Every week it sails round the Mediterranean, docking at Savona, Marseilles, Barcelona, Palma Majorca, Naples, La Spezia, and back to Savona, with one day at sea.

Passengers can get on and off at any port.

It sounded like a wonderful week and we were really looking forward to it.

The shi*

The shi*

SATURDAY

We got up at 3am and travelled to Gatwick, where we flew to Milan and travelled for 2 1/2 hours to Savona.

The ship looked lovely as we went aboard and we were told to go and get something to eat while our luggage was delivered to our cabin.

Up we went to the 10th deck. We were hungry by then and looking forward to our first buffet meal aboard.

It was closed. Yes, that’s right, the buffet was closed as the new passengers were arriving.

You can get a burger round the corner, we were told.

Kids were everywhere, grabbing all the boxes of chips. So we had to wait for a burger in a bun and some frozen matchstick chips with a basic salad.

There are only a few hundred tables for nearly 5,000 passengers so it was a nightmare trying to get a free table.

The chips were horrible, the bun was like chewing-gum and I don’t like burgers.

We left it and went to find our cabin. It was good, with a balcony, chairs and a small table outside.

Our cabin lad appeared and introduced himself. We couldn’t pronounce his name so we called him Fireman.   He told us that the water was undrinkable.

There was nothing provided; no bottles of water, no shampoo, no fruit, chocolates, etc. Nothing.

‘Shall I unlock the mini-bar?’ Fireman asked.

No thanks, we told him.

We stood on the balcony as the ship sailed. Kids galloped up and down the corridor, banging doors. It was a bit worrying. I’d been promised a child-free cruise by Travelbag as they’d all be back at school.

We went to explore the ship, battered by crowds of people everywhere we went.

I kept getting a whiff of sewage.

In the evening we went to find Customer Services. It was right next to the ‘entertainment,’ a female in stilletos wobbling about, singing The Girl From Ipanema, followed by Sade’s Your Love is King. She was accompanied by a tinny guitarist and a tinny backing track.

We had to take a ticket and wait as there were so many people complaining.

Finally I told them (over the noise) that I’m a journalist and I wanted to interview the Captain and the Head Chef.

‘You should have booked it before you came on board,’ I was told.

I tried, but I was told to book it as soon as I got on board,’ I replied.

They promised to pass it on.

In the restaurant we were told we could sit anywhere, then the waitress said we should be over the other side. Then the waiter said we should be over the OTHER side.

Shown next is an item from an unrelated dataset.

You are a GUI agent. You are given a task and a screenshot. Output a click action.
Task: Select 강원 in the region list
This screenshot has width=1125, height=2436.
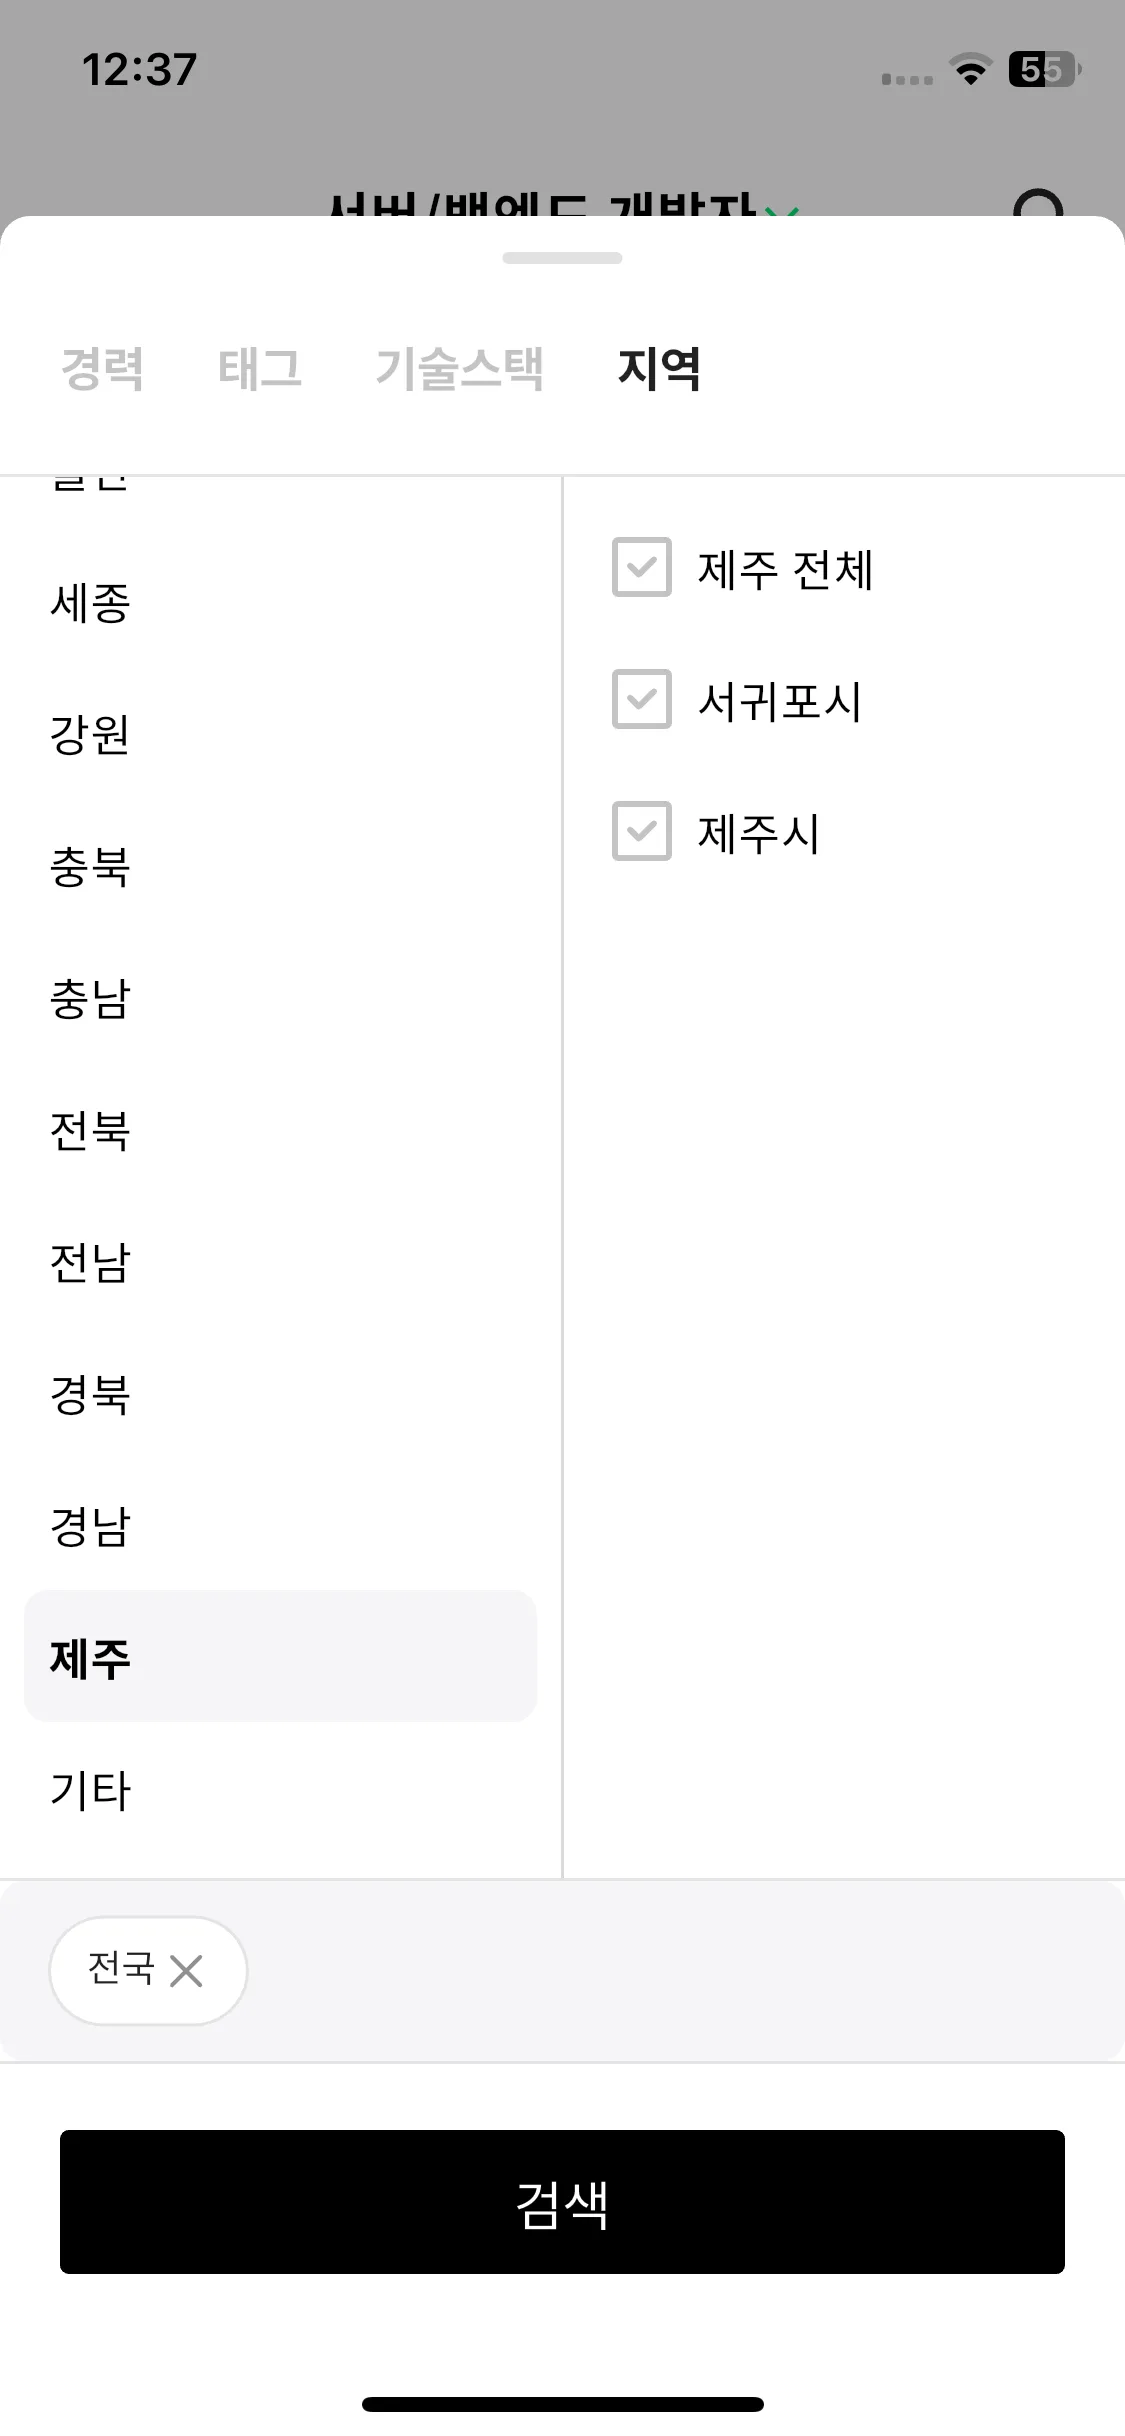[x=280, y=735]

We refused to move again.

There are two sittings a night, from 7-9, then from 9-11.

At 9 the lights go brighter and you have to get out.

First course was large filled pasta shells. The pasta was cold and glued to the plate and the stuffing was hard.

I sent it back and got another plate the same. I sent it back.

Next course was lamb fricassee. It was beef stew with cold mashed potato which was stuck to the plate. I was getting angry. Sent it back, got another plate the same, and John and I stormed out.

I found the maitre d’ and asked where else we could eat. Nowhere, he said, everywhere’s closed.

I’m hungry! I said. He insisted that we sat down again and he’d get us some hot food.

So we had basic spaghetti Bolognese. Big deal!

The only open restaurant

The only open restaurant

SUNDAY

Docked in Marseilles. We went to get breakfast. Oh what a nightmare! Who were these dreadful Italians? I love Italy and the Italians, but this lot was an ignorant mob!

They’d sprawl over the tables, refusing to let anyone else sit down. And they seemed to be playing ‘See how many cakes you can pile on one plate’ And their uncontrolled kids barge around, knocking into everyone.

A German family called us to sit with them.

John went to get two cups of coffee from the one urn. I still feel sad when I picture his face, battling through the pushing mob, holding the cups in front of him, with hot liquid splashing over his arms and shirt.

This was meant to be a holiday, giving him a peaceful rest!

I went first to get some breakfast. I tried to peer through the pushing queues.

There was no hot food, no eggs, nothing. Just cold hams, some fruit, bread and cakes.

I grabbed some toast, ham and tomato slices, a croissant and jam, queuing again and again.

Of course my coffee was cold. I told John to go and get something to eat. ‘I’m not really bothered,’ he replied.

People were carrying plates of food away as there was nowhere to sit, so I got a plate of food to eat later.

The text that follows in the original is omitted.